• [RECORDS SUPPLIED]:
---
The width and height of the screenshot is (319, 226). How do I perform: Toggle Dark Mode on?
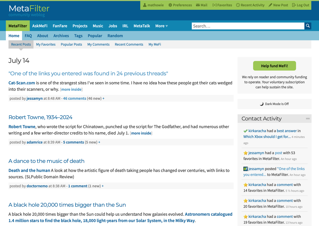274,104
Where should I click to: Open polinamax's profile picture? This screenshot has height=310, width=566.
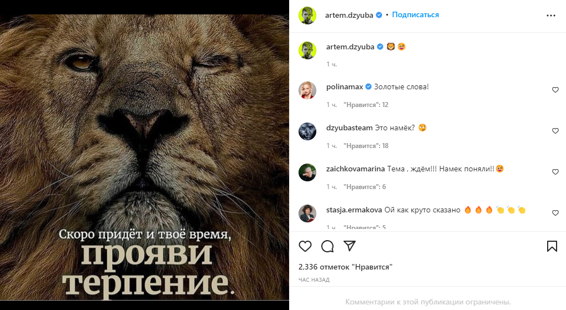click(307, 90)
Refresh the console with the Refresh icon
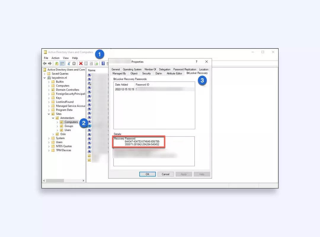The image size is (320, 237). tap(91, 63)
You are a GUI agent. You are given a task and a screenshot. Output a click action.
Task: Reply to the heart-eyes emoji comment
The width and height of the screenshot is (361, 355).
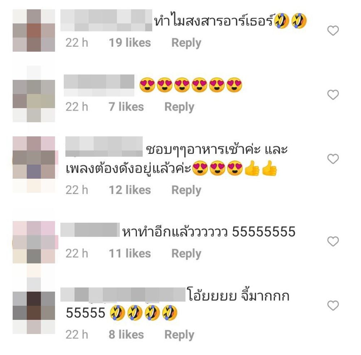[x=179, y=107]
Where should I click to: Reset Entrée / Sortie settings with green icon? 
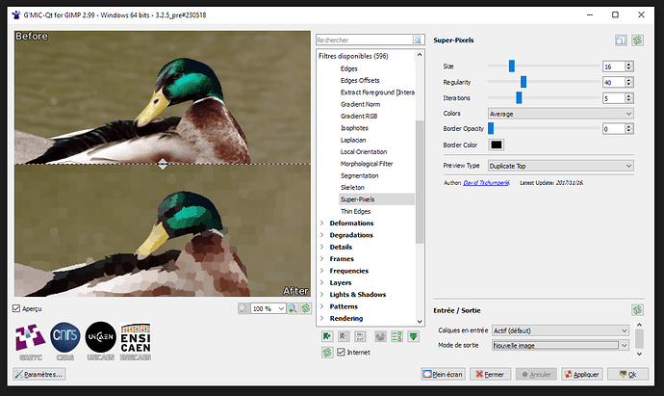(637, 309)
---
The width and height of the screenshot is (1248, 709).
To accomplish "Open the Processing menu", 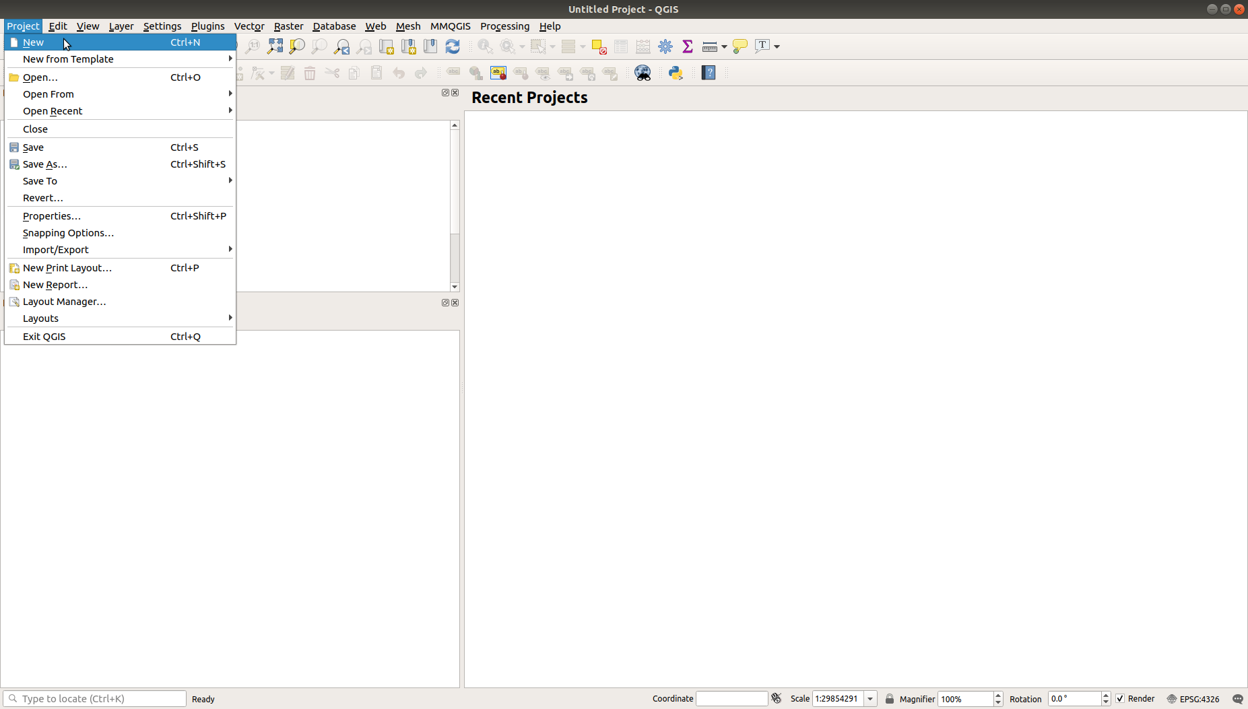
---
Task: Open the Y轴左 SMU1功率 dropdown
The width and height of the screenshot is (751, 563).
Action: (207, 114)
---
• [EXERCISE REQUIREMENTS]: Working from the entries above, reproduce exactly and only the lines beginning with the line that has "The width and height of the screenshot is (319, 226)." and ending with the line that has "Task: Reply to the heart-eyes emoji comment"; omit all pictures.

• [RESULT OF THE TASK]:
The width and height of the screenshot is (319, 226). How do I perform: Toggle Dark Mode on?
274,104
Where should I click to: Open polinamax's profile picture? This screenshot has height=310, width=566.
click(307, 90)
Refresh the console with the Refresh icon
The image size is (320, 237). tap(91, 63)
You are a GUI agent. You are given a task and a screenshot. Output a click action.
Task: Reply to the heart-eyes emoji comment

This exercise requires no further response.